Il Momento Imponibile Corretto nella Tassazione Trust
La Corte ha specificato che il presupposto impositivo si realizza solo in un momento successivo: quando il trustee, al termine della sua gestione, trasferisce i beni o i diritti ai beneficiari finali. È solo in questa fase che si verifica un incremento patrimoniale reale e stabile nella sfera giuridica dei beneficiari, giustificando così l’applicazione del tributo in base al principio di capacità contributiva sancito dall’art. 53 della Costituzione.
Le motivazioni
La Cassazione ha motivato la sua decisione superando un precedente orientamento che vedeva nella costituzione del ‘vincolo di destinazione’ un atto di per sé tassabile. La giurisprudenza più recente e consolidata, a cui l’ordinanza in esame dà continuità, afferma che né l’istituzione del trust né l’atto di dotazione patrimoniale integrano, da soli, un trasferimento imponibile. Si tratta di atti ‘neutri’ che non generano un passaggio effettivo di ricchezza. L’imposizione fiscale deve colpire un ‘indice di ricchezza effettivo’, che si manifesta unicamente con l’attribuzione finale del patrimonio al beneficiary. Il trustee acquisisce una titolarità formale e strumentale, non un vantaggio economico, e pertanto non può essere considerato il soggetto passivo dell’imposta proporzionale.
Le conclusioni
In conclusione, la Corte di Cassazione ha annullato la sentenza impugnata e, decidendo nel merito, ha accolto la richiesta di rimborso originaria della società fiduciaria. Questa pronuncia consolida un principio di capitale importanza per la tassazione trust: l’imposta di donazione non si applica al momento del conferimento dei beni al trustee, ma è differita al momento in cui i beneficiari finali ricevono effettivamente i beni. Questa interpretazione garantisce che il prelievo fiscale sia allineato a un effettivo e concreto arricchimento, in piena coerenza con i principi costituzionali.
Quando sorge l’obbligo di pagare l’imposta di successione e donazione in un trust?
L’obbligo sorge non al momento della costituzione del trust o del conferimento dei beni al trustee, ma solo al momento del trasferimento finale ed effettivo dei beni dal trust ai beneficiari finali.
L’atto di conferimento dei beni dal disponente (settlor) al trustee è soggetto a imposta proporzionale di donazione?
No. Secondo la Corte, questo atto è fiscalmente neutro. Il trustee non si arricchisce personalmente, ma acquisisce solo una titolarità strumentale per gestire il patrimonio. Pertanto, tale atto non costituisce il presupposto per l’applicazione dell’imposta proporzionale.

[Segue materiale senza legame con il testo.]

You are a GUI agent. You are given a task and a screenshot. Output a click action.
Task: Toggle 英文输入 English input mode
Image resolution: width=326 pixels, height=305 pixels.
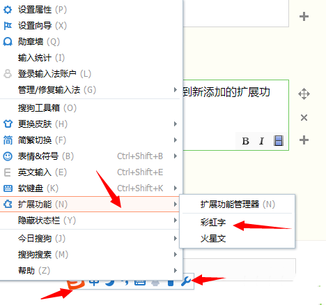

Perché il semplice vincolo di destinazione sui beni del trust non è sufficiente a giustificare l’imposizione fiscale al momento della costituzione?
Perché l’imposta sulle donazioni colpisce un effettivo trasferimento di ricchezza e un conseguente arricchimento del beneficiario. Il solo vincolo di destinazione è un atto preparatorio che non realizza, di per sé, alcun arricchimento tassabile, il quale si manifesterà solo con l’attribuzione finale dei beni.